* _Aufgabenliste_:
1/ Fasse den Text zu den Schulterbeschwerden der Klägerin in zwei Sätzen zusammen.
2/ Schreibe die Fortsetzung des Textes zu den Schulterbeschwerden der Klägerin, die an seinen letzten Satz anschließt.

* _Seitentext_:
□ □ □
Auch Prof. Dr. P. hat in seinem Gutachten sowie der ergänzenden gutachterlichen Stellungnahme für das Sozialgericht letztlich die Wahrscheinlichkeit des Ursachenzusammenhangs nicht zweifelsfrei bejaht. In seinem Gutachten hat er ausgeführt, bei der Klägerin bestehe an der rechten Schulter eine ausgeprägt degenerative Veränderung sowohl des Humeroglynoidalgelenks als auch des Schultereckgelenks. Diese degenerativen Veränderungen könnten durchaus von einer jahrzehntelangen verstärkten Belastung des Schultergelenks bei Einarmigkeit herrühren. In der ergänzenden gutachterlichen Stellungnahme auf Nachfrage des Gerichts hat er allerdings ausgeführt, dass auch bei jüngeren Menschen aufgrund der besonderen Schultergelenksanatomie insbesondere bei Überkopfarbeiten häufig Impingementsyndrome aufträten und deshalb eine Abwägung zu erfolgen habe, ob die bei der Klägerin bestehenden Erkrankungen auf natürlich bedingte degenerative Abläufe oder auf die Folgen der Kriegseinwirkungen zurückzuführen seien.

Daher ist jedenfalls unter rein medizinischen Gesichtspunkten der Zusammenhang der geklagten Beschwerden mit den anerkannten Schädigungsfolgen nicht hinreichend wahrscheinlich.

Hinzu kommt, dass begründete Anhaltspunkte dafür bestehen, dass nicht die Überlastung, sondern der Sturz der Klägerin vom Oktober 1997 wesentlich für die geklagten Beschwerden ist. Im Befundbericht der S.-Klinik Stuttgart vom 30. Dezember 1998 ist u.a. ausgeführt, dass die Klägerin nach einem traumatischen Ereignis im Oktober 1997 über deutliche Schmerzen und Einschränkungen im Bereich des rechten Schultergelenks geklagt hat. Im Befundbericht der Sportklinik vom 5. April 2001 wird weiter ausgeführt, die Klägerin sei nach einer Schulteroperation im März 1999 subjektiv zufrieden bei verbesserter Beweglichkeit und Minderung der Schmerzsymptomatik. Im April 2000 sei sie wieder auf die rechte Schulter gestürzt, nachfolgend seien erneut Beschwerden aufgetreten (so auch der ebenfalls beigefügte Arztbrief von Dr. K. an eine private Versicherung der Klägerin vom 16. Mai 2001). Über einen Sturz mit Ruptur der Rotatorenmanschette 4/2000 wird auch im Arztbrief der T.-Klinik vom 16. Juli 2002 nach stationärem Rehabilitationsaufenthalt vom 19. Juni bis 17. Juli 2002 berichtet.

Unter Berücksichtigung dessen kommt auch dem Sturz der Klägerin vom Oktober 1997 möglicherweise ebenfalls ursächliche Bedeutung für die geklagten Beschwerden zu.
□ □ □
(Aus einer Sammlung entnommene Daten)
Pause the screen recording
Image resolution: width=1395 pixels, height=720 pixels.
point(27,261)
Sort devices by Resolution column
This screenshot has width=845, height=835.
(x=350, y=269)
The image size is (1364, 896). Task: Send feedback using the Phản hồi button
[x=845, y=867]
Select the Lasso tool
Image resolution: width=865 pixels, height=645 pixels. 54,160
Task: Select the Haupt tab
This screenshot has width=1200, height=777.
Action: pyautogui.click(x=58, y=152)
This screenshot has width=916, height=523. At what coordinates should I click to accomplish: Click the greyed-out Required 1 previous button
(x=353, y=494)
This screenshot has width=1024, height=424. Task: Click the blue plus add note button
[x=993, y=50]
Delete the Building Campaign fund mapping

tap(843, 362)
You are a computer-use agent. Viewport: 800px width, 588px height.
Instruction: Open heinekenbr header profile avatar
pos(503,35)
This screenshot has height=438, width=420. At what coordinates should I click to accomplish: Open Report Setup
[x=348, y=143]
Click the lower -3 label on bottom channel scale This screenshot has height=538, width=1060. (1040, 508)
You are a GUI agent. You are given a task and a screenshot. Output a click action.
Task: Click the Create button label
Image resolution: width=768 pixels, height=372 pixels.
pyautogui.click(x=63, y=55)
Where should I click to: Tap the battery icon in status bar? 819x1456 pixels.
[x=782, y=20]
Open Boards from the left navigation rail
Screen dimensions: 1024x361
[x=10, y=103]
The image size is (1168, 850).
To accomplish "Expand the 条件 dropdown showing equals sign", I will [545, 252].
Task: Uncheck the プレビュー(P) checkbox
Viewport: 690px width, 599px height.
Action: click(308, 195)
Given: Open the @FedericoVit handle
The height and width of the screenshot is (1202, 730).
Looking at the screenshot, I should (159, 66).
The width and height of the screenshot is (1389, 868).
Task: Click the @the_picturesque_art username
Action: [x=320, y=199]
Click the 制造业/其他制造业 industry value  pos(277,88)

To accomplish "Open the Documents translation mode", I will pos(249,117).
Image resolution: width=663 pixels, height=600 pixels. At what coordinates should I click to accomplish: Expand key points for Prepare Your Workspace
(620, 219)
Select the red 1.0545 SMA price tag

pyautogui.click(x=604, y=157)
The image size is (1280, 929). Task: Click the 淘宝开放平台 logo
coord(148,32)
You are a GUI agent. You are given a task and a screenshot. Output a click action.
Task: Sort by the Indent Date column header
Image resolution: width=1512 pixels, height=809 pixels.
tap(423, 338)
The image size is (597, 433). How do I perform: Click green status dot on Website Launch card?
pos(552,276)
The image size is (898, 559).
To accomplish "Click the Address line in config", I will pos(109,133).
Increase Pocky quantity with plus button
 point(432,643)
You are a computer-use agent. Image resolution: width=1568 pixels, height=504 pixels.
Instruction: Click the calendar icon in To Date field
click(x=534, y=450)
□ □ □
* _Aufgabenlösungen_:
1/ Nach dem Gutachten und der ergänzenden Stellungnahme von Prof. Dr. P. ist der Zusammenhang der geklagten Beschwerden mit den anerkannten Schädigungsfolgen unter rein medizinischen Gesichtspunkten nicht hinreichend wahrscheinlich, weil auch natürlich bedingte degenerative Abläufe als Ursache in Betracht kommen. Zudem bestehen nach mehreren Befundberichten und Arztbriefen begründete Anhaltspunkte dafür, dass der Sturz der Klägerin vom Oktober 1997 für die Beschwerden wesentlich ist.

2/
Berücksichtigt man daher die mit dem Alter der Klägerin beinahe zwangsläufig verbundene Degeneration der Rotatorenmanschette, die auch im übrigen bestehenden degenerativen Veränderungen im Bereich der Wirbelsäule und den Knien sowie den Umstand, dass die Klägerin nachweislich erst im Oktober 1997 nach einem Sturz über erhebliche Beschwerden im Bereich der rechten Schulter klagte, die sich - nach zwischenzeitlicher Besserung - nach einem erneuten Sturz im April 2000 wieder verschlechterten, kommt diesen Möglichkeiten neben dem Gesichtspunkt einer möglichen Mehrbelastung infolge der Amputation jedenfalls gleiches Gewicht zu. Dies hat letztlich auch Prof. Dr. P. in seinem Gutachten für das SG so gesehen, jedenfalls in Abwägung degenerativer Veränderungen zu der von der Klägerin vermuteten Überlastung, ohne allerdings auf die Stürze einzugehen. Der Nachweis eines wahrscheinlichen Zusammenhangs ist der Klägerin daher auch unter Würdigung der Ausführungen von Prof. Dr. P. nicht gelungen. Schließlich erkennt der Senat auch im Hinblick auf die Angaben der Klägerin im Termin vom 22. August 2005 keine hinreichenden Anhaltspunkte dafür, dass die Stürze durch die Einarmigkeit der Klägerin wesentlich bedingt gewesen sein könnten.

Der Senat teilt deshalb die Auffassung des SG, es sei wahrscheinlich, dass die Beschwerden ursächlich auf die Amputation des linken Arms zurückzuführen seien, nicht.

Daher war die angefochtene Entscheidung aufzuheben und die Klage abzuweisen.

Hierauf und auf § 193 SGG beruht die Kostenentscheidung.

Die Revision war nicht zuzulassen, da die Voraussetzungen des § 160 Abs. 2 SGG nicht erfüllt sind.